Corina was my first roommate at Settlement Club Home, a residential treatment facility for kids, ages ten to seventeen. The day I arrived, Nelson Cottage was on shutdown. Shutdown is group punishment for a variety of bad behaviors, and none of the residents are exempt, not even the new ones. Shutdown means no one is allowed to talk, listen to music, leave their half of the bed room, or wear clothes tempting enough to run away in. You eat meals in your room and ask permission to use the restroom. Excluding books, all of your possessions are locked away. Reading and school work are allowed. Therapy is allowed. Staring at walls and sleeping are also allowed.
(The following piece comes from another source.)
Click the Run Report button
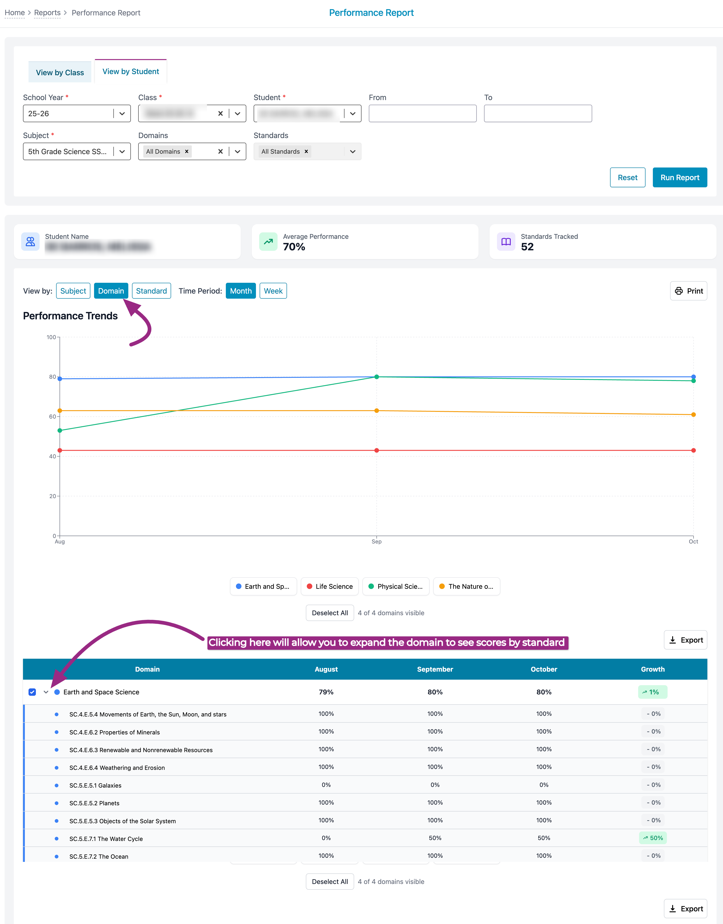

For those who don't like to read, or silently plot escape, it's a boredom fest.

With my back to Corina, I stripped down to bra and panties and pulled a nightgown over my head. She was looking at me again; evaluating me and the clothes now spilling out of my bag. I finished changing and then we watched as my things were locked into a closet. The click of the dead bolt, the jingle of keys. Two locked closets, side by side. One full length mirror bolted to the wall. Twin beds in opposite corners, two desks and two short book shelves back to back, dividing the room. One narrow shaft of light illuminating my new home.

Alone with Corina, I sat on the edge of my bed, gently bounced and then pulled back the covers. If I fall asleep, maybe I'll wake up some place else. As my head hit the lone, flat pillow, a piercing screech snapped me back up.

“Corina! No talking allowed! You know that,” yelled a voice from down the hall.

That was talking? I looked over at Corina, her shoulders and head visible above the desk. Her naked eyes blinked back at me, staring.

There she is, my new roommate. A skinny, bald bird in this new freak zoo.